Bacterial Histidine Kinase and the Development of Its Inhibitors in the 21st Century
Ragib Ahsan,
Sumaiya Kifayat,
Krishan Kumar Pooniya,
Sunita Kularia,
Bhavani Sailu Adimalla,
Bharat Kumar Reddy Sanapalli,
Vidyasrilekha Sanapalli,
Dilep Kumar Sigalapalli
Affiliations
Ragib Ahsan
Department of Pharmacy, NIMS Institute of Pharmacy, NIMS University, Jaipur 303121, Rajasthan, India
Sumaiya Kifayat
Department of Pharmacy, NIMS Institute of Pharmacy, NIMS University, Jaipur 303121, Rajasthan, India
Krishan Kumar Pooniya
Department of Pharmacy, NIMS Institute of Pharmacy, NIMS University, Jaipur 303121, Rajasthan, India
Sunita Kularia
Department of Pharmacology, NIMS Institute of Pharmacy, NIMS University, Jaipur 303121, Rajasthan, India
Bhavani Sailu Adimalla
Department of Pharmaceutical Analysis, Vignan Pharmacy College, Jawaharlal Nehru Technological University, Vadlamudi, Guntur 522213, Andhra Pradesh, India
Bharat Kumar Reddy Sanapalli
Department of Pharmacology, School of Pharmacy & Technology Management, SVKM’s Narsee Monjee Institute of Management Studies (NMIMS) Deemed to-be-University, Jadcherla 509301, Hyderabad, India
Vidyasrilekha Sanapalli
Department of Pharmaceutical Chemistry, School of Pharmacy & Technology Management, SVKM’s Narsee Monjee Institute of Management Studies (NMIMS) Deemed to-be-University, Jadcherla 509301, Hyderabad, India
Dilep Kumar Sigalapalli
Department of Biochemistry, University of Washington, Seattle, WA 98195, USA
Bacterial histidine kinase (BHK) is a constituent of the two-component signaling (TCS) pathway, which is responsible for the regulation of a number of processes connected to bacterial pathogenicity, virulence, biofilm development, antibiotic resistance, and bacterial persistence.
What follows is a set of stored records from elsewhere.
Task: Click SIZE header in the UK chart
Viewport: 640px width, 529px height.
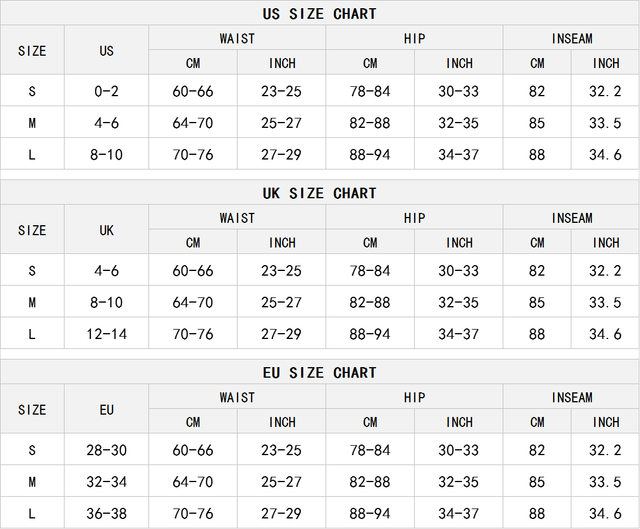Action: [32, 230]
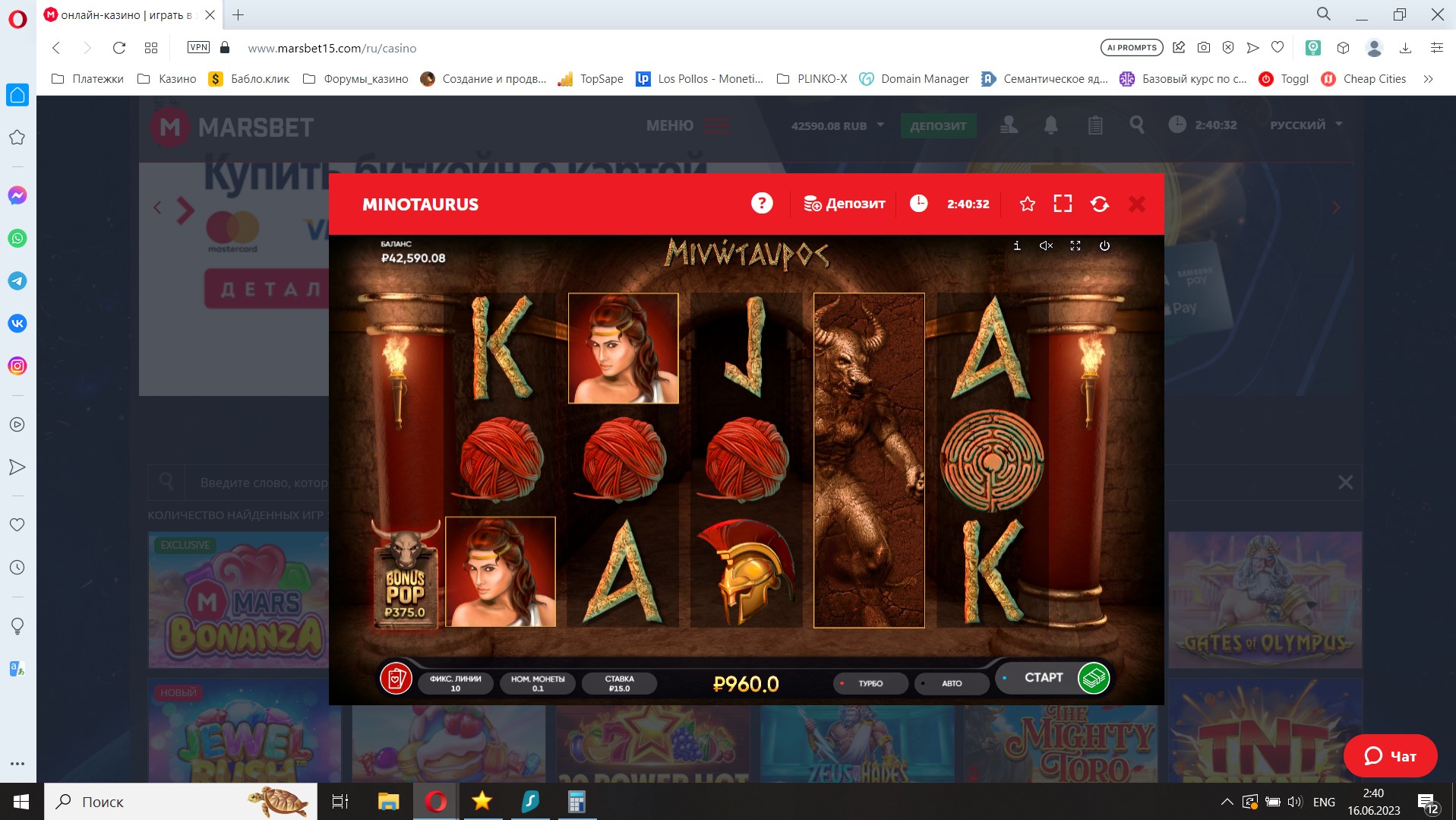Open the bet amount selector
This screenshot has height=820, width=1456.
pyautogui.click(x=619, y=683)
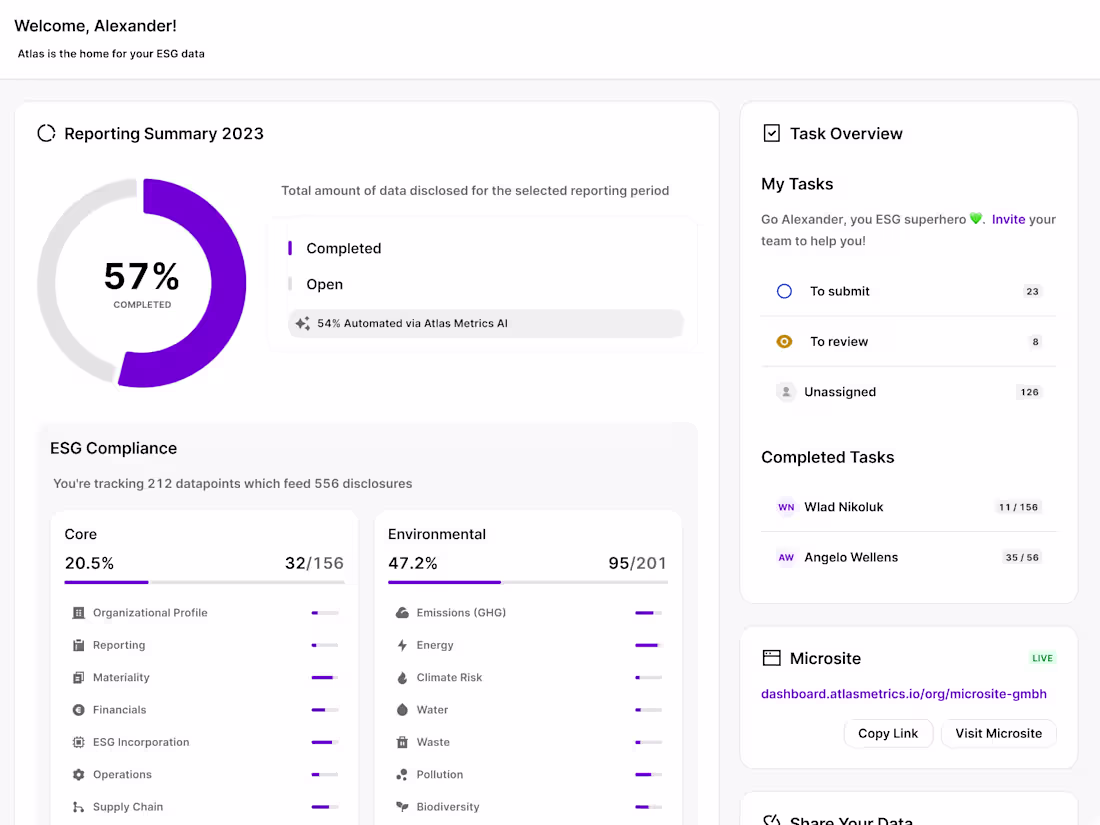Click the Climate Risk flame icon

click(402, 678)
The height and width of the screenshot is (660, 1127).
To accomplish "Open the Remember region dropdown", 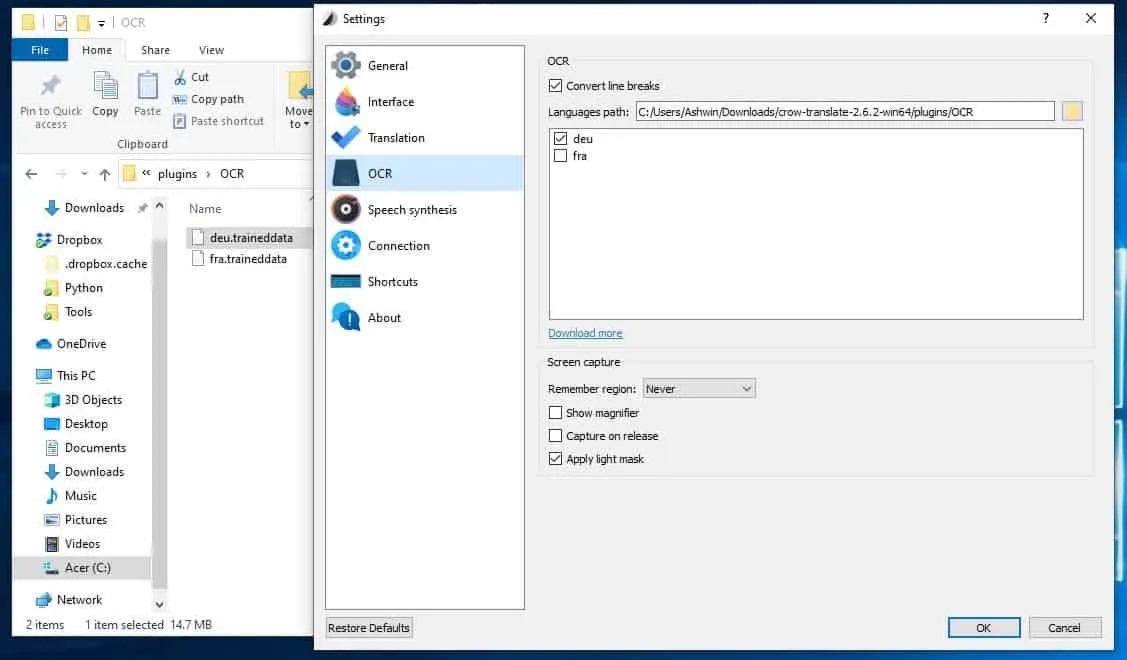I will (x=699, y=389).
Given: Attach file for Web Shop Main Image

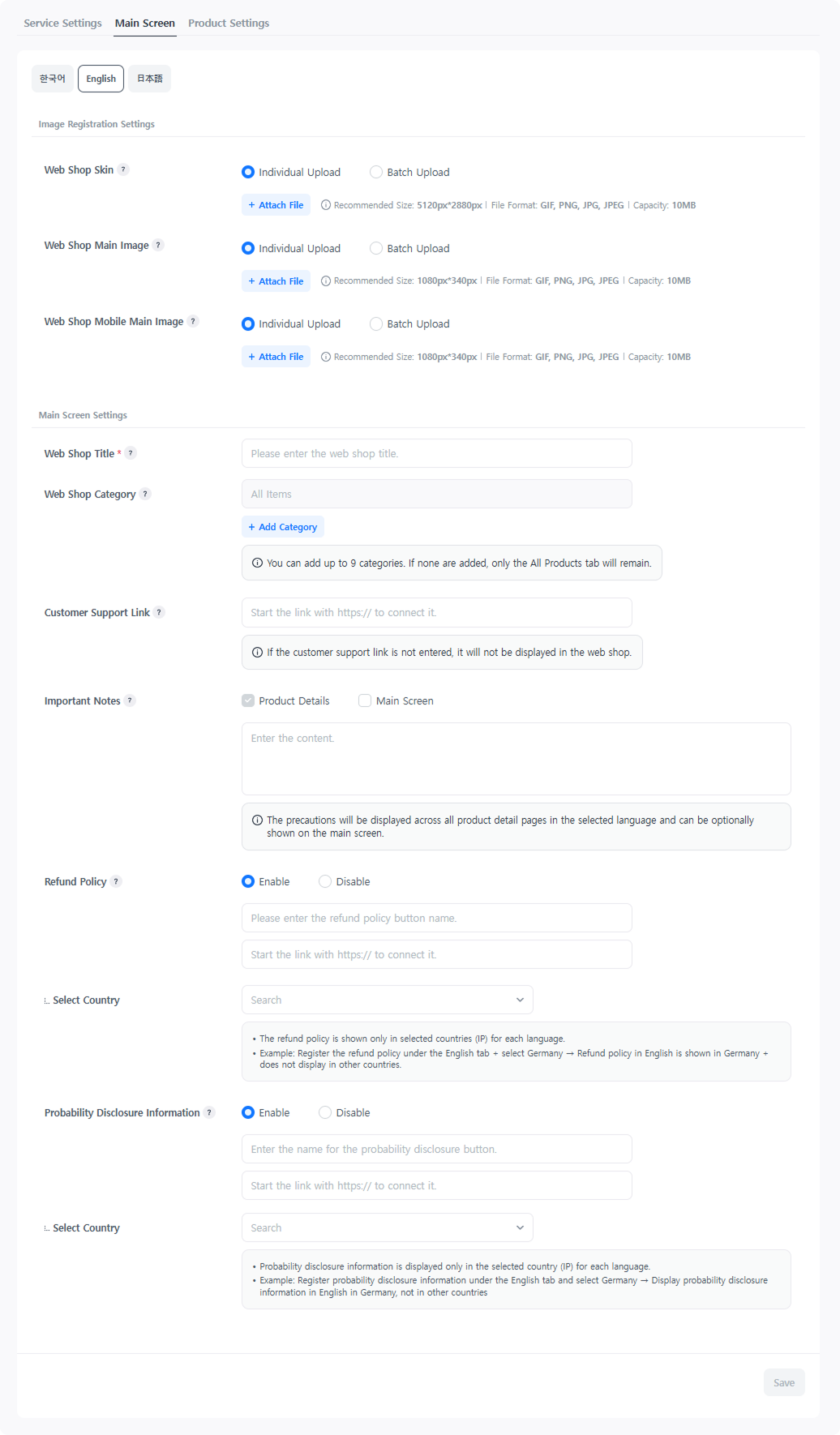Looking at the screenshot, I should [276, 281].
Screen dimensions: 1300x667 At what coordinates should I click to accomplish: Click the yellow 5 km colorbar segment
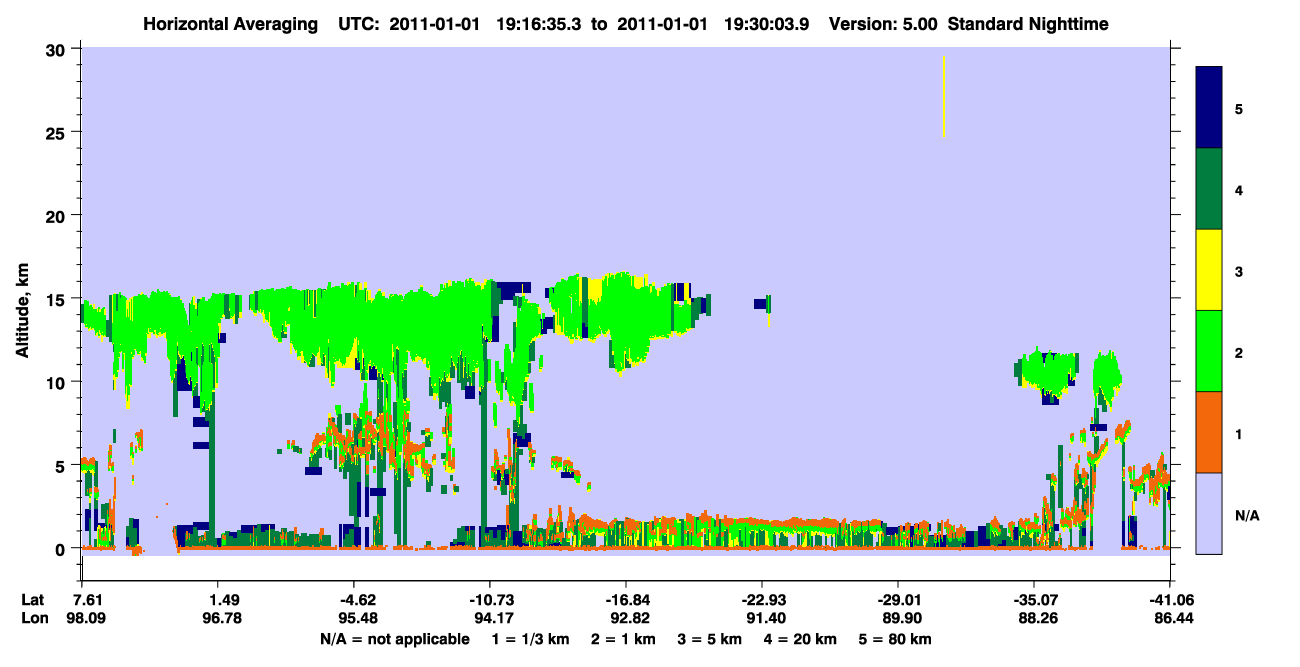coord(1209,270)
As BHK regulation is diverse, inhibitors can be developed, such as antibiotic synergists, bacteriostatic/bactericidal agents, virulence inhibitors, and biofilm inhibitors. Inhibition of essential BHK has always been an amenable strategy due to the conserved binding sites of the domains across bacterial species and growth dependence. Hence, an inhibitor of BHK might block multiple TCS regulatory networks. This review describes the TCS system and the role of BHK in bacterial virulence and discusses the available inhibitors of BHK, which is a specific response regulator with essential structural features.